## WHAT IS EXPECTED
For this exercise, write out only the lines of the entries below from the one with "Given: Click the magnifying glass search icon" up to and including the one with "Task: Click the 'Type here' chat input field", exactly as they are. Pictures stay out.

● ● ● ● ● ● ●

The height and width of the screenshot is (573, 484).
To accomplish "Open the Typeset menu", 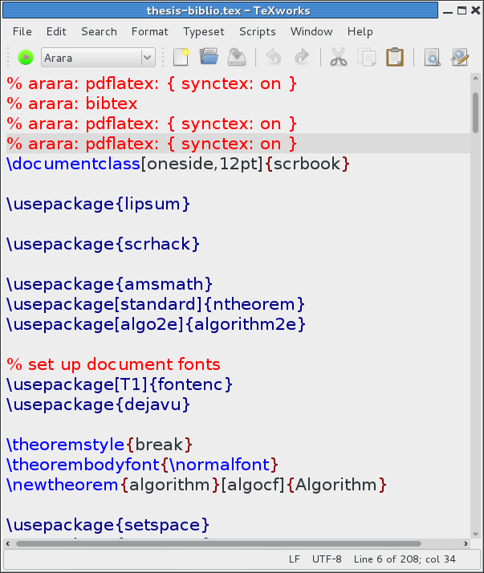I will (x=204, y=31).
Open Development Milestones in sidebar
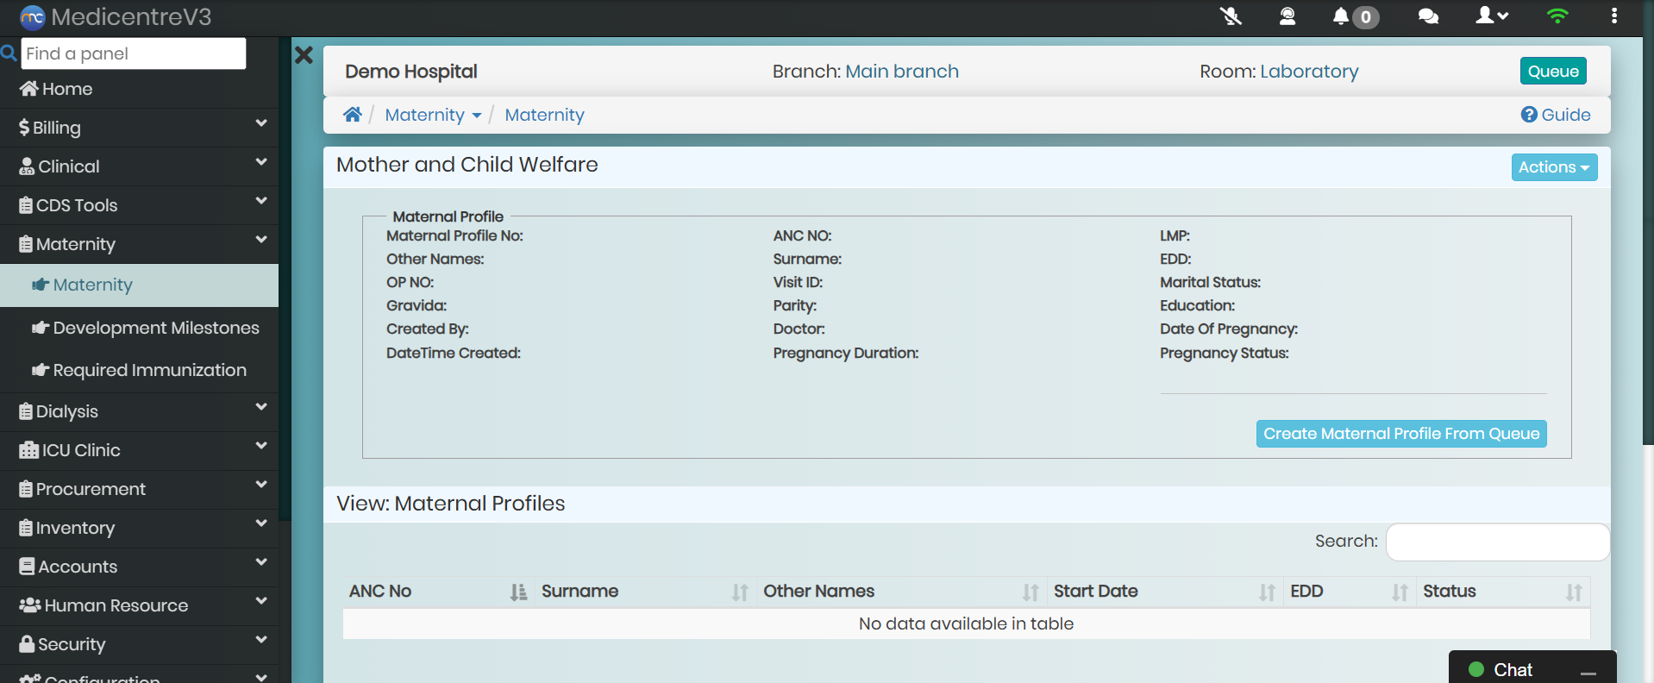Screen dimensions: 1654x683 [x=155, y=328]
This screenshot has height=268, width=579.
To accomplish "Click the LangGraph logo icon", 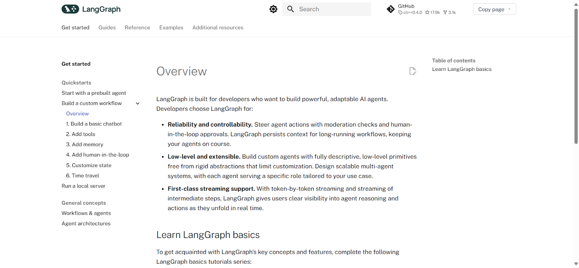I will point(70,9).
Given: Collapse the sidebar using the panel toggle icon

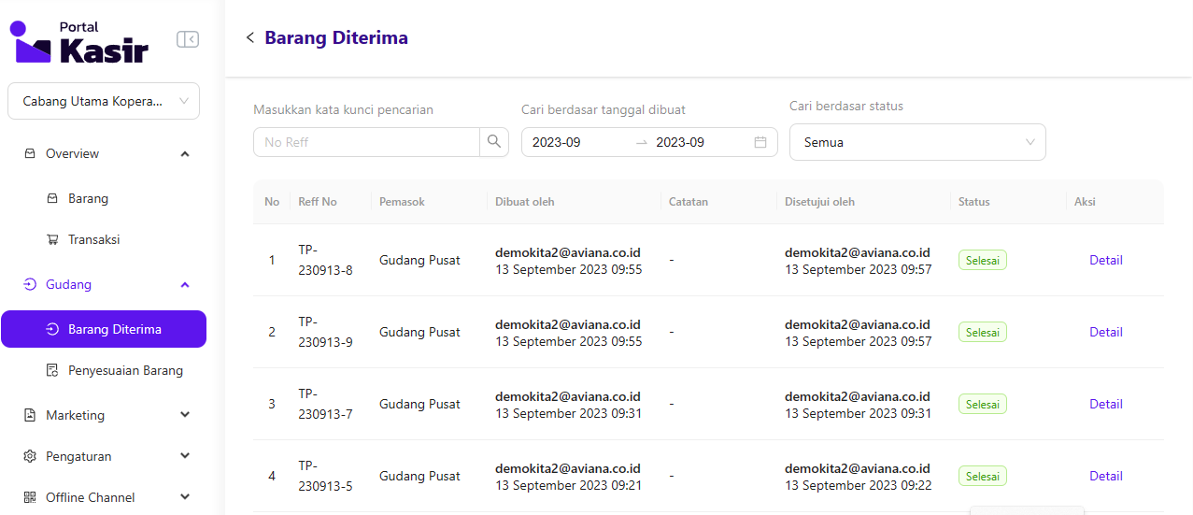Looking at the screenshot, I should click(188, 39).
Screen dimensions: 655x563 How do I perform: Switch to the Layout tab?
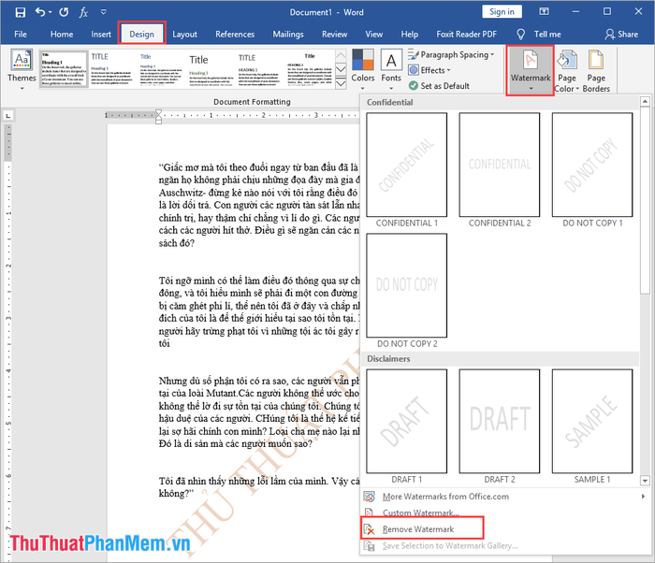click(185, 35)
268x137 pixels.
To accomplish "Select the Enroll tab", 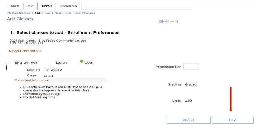I will pyautogui.click(x=47, y=6).
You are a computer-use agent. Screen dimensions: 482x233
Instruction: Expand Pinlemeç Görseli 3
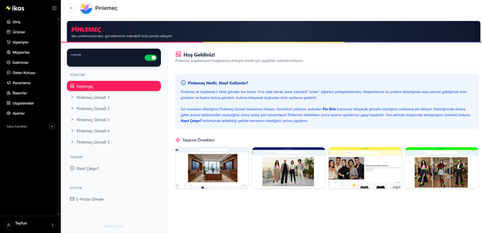pos(93,120)
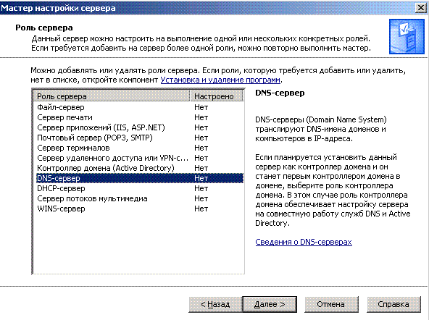Open the Сведения о DNS-серверах link
Viewport: 429px width, 320px height.
pos(304,242)
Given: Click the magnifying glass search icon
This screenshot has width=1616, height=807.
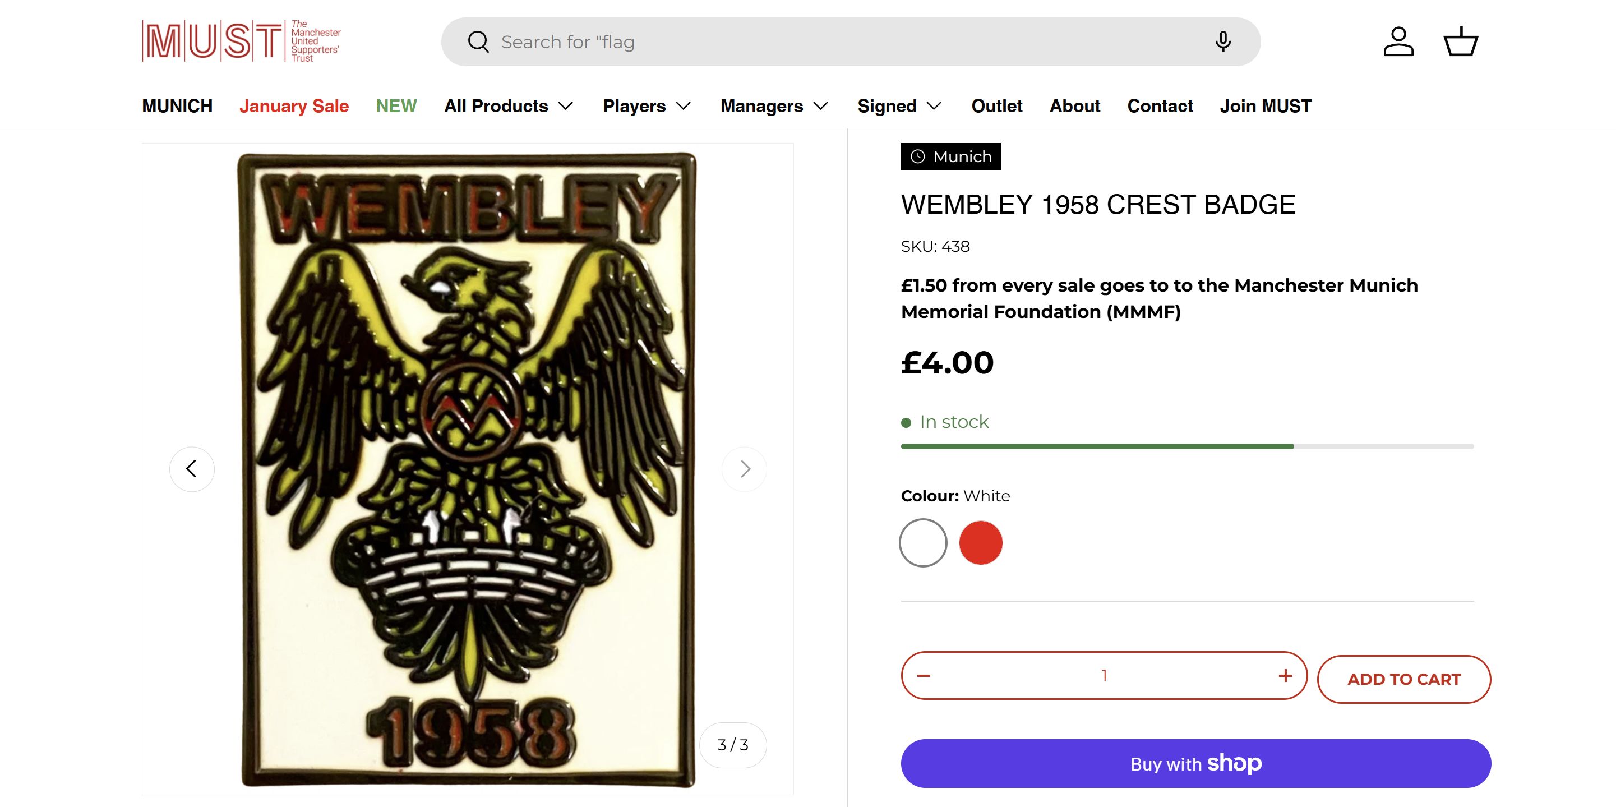Looking at the screenshot, I should pos(478,42).
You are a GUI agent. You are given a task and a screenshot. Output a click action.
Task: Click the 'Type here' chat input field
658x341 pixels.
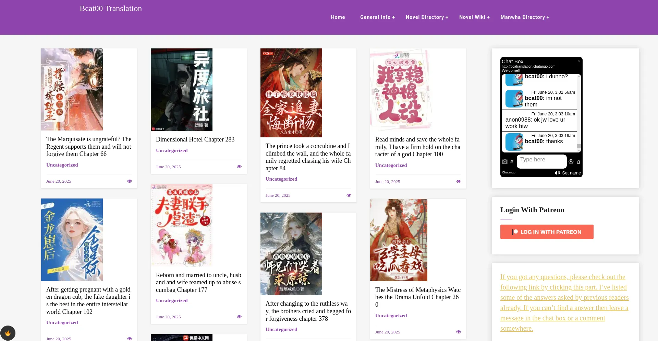(x=541, y=160)
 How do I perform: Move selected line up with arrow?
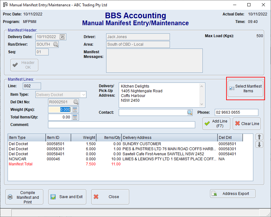(x=259, y=137)
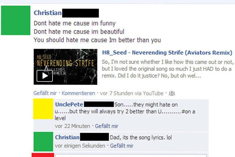Open Christian's name in the reply comment

coord(67,137)
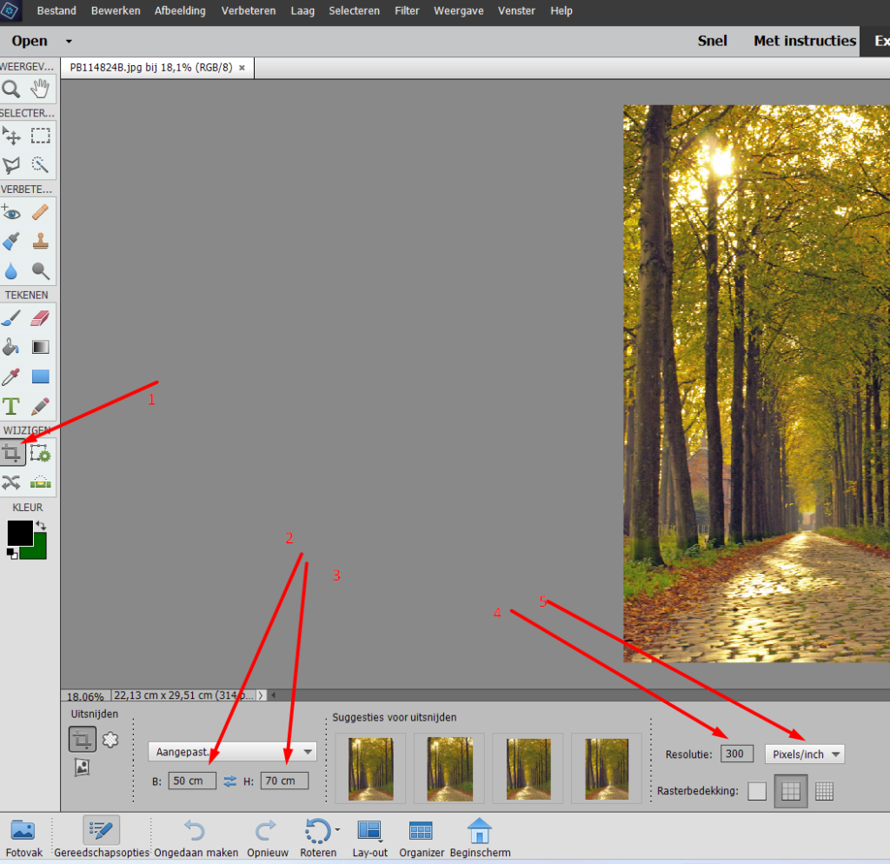This screenshot has width=890, height=864.
Task: Click the Ongedaan maken button
Action: (x=196, y=838)
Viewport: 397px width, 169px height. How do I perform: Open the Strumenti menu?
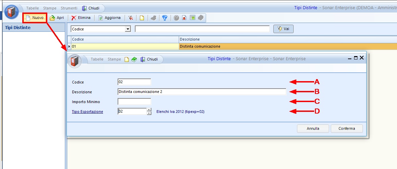(x=69, y=8)

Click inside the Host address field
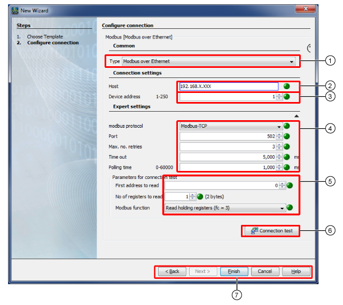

● ● ● ● ● ● ●

## TASK SOLUTION
Given: Click the magnifying glass search icon
This screenshot has width=1616, height=807.
Looking at the screenshot, I should pos(478,42).
You are a GUI agent. You are given a task and a screenshot. Output a click action.
Task: Click the 'Type here' chat input field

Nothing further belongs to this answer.